### [WHAT YOU HAVE TO DO]
Show every line of the data where the word "marker" can be found.

Segment Start: RECORDS FOR THIS EXERCISE

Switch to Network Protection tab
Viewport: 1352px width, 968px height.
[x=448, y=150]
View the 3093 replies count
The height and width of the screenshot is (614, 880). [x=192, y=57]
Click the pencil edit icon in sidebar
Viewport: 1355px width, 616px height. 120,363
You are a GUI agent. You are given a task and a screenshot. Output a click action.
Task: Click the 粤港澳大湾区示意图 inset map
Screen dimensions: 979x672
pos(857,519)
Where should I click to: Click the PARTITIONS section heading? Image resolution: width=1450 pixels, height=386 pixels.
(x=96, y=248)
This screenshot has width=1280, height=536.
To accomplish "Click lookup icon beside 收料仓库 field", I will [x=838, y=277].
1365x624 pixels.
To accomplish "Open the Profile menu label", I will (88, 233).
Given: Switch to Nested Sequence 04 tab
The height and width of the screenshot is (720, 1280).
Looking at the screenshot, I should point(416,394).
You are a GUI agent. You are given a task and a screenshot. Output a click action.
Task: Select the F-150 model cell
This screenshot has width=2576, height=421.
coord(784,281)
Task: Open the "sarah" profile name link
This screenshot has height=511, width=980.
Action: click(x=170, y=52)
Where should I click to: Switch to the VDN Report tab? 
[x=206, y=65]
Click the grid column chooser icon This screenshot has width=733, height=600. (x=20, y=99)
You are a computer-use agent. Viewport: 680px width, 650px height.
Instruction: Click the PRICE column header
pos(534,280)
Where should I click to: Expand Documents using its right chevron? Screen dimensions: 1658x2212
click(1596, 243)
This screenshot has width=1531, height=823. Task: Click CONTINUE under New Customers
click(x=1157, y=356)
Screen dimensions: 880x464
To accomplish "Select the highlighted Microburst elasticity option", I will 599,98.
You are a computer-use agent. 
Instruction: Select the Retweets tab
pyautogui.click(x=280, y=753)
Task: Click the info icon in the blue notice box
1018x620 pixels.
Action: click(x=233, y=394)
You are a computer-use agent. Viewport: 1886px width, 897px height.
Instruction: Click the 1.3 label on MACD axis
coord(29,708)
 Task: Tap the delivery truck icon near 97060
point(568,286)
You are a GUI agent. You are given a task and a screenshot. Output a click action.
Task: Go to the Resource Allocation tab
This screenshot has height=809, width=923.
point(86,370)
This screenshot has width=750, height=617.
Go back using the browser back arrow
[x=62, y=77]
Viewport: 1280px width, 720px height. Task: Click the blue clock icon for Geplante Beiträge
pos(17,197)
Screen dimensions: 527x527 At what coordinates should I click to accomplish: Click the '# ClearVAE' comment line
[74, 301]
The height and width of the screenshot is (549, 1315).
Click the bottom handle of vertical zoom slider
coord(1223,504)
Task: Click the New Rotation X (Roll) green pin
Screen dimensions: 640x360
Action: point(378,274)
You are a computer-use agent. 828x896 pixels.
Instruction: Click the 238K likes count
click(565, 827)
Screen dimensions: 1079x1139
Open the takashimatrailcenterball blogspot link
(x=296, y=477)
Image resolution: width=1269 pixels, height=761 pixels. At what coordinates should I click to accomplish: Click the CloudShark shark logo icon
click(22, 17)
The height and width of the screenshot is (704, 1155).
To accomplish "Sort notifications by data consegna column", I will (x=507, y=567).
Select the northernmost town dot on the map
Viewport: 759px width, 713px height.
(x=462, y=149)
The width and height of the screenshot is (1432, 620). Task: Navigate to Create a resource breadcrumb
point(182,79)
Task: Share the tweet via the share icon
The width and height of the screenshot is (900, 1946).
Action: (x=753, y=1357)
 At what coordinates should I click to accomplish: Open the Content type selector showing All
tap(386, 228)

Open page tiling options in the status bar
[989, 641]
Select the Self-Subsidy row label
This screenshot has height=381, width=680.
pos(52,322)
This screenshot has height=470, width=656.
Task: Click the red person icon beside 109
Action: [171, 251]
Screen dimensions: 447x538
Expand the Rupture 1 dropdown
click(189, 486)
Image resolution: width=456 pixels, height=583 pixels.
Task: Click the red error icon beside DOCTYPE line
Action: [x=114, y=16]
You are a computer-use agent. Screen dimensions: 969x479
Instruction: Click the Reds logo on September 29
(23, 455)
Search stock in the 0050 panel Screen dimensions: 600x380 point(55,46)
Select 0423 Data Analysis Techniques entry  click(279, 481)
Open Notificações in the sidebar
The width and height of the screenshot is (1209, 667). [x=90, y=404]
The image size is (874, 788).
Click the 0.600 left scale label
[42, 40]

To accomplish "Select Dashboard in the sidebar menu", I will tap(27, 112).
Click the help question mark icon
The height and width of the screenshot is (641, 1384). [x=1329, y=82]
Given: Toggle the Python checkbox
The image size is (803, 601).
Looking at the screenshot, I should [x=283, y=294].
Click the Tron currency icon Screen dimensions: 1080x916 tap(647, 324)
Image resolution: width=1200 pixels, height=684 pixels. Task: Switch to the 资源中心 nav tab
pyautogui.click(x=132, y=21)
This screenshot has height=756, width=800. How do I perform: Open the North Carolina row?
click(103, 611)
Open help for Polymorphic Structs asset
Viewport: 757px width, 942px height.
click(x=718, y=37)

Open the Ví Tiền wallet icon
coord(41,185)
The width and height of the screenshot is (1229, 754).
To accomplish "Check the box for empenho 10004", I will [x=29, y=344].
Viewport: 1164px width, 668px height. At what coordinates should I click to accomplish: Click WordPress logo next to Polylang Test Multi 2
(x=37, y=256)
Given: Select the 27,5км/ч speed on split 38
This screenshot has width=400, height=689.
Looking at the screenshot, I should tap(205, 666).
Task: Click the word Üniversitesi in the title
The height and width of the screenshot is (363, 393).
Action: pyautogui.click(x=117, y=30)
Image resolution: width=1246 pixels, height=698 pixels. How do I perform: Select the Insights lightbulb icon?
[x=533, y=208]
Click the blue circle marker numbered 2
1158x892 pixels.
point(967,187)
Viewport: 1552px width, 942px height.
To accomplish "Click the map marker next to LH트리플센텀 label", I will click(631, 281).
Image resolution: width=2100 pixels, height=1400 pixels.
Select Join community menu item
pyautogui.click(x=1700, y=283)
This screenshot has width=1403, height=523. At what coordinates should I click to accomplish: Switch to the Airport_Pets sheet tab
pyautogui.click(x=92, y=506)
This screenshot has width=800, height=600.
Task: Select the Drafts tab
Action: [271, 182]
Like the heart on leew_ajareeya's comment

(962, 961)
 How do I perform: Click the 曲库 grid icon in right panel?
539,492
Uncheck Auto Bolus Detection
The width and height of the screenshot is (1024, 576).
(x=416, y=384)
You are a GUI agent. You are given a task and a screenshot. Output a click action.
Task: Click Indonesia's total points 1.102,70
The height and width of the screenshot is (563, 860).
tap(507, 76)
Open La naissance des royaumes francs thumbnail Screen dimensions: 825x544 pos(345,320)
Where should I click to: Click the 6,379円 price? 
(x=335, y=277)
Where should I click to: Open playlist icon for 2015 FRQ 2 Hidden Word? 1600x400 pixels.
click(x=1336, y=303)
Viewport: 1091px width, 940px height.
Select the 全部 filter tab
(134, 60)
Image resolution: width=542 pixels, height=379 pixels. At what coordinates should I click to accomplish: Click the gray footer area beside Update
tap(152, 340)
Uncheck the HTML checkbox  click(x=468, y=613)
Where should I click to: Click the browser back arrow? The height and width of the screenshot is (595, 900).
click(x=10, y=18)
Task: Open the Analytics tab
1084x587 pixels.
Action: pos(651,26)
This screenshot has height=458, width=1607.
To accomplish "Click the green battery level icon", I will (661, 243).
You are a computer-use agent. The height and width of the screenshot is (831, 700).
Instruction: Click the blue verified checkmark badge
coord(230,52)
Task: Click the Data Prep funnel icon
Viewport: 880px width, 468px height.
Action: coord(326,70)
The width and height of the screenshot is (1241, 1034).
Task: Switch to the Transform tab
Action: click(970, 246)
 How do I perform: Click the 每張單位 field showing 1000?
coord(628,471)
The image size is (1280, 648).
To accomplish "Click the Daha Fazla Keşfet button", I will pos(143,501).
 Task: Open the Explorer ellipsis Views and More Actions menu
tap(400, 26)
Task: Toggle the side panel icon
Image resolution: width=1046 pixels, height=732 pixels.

Segment End: RECORDS FOR THIS EXERCISE

### [RESULT OF THIS TASK]
Click the blue circle marker numbered 2
To accomplish "Click the map marker next to LH트리플센텀 label", I will click(631, 281).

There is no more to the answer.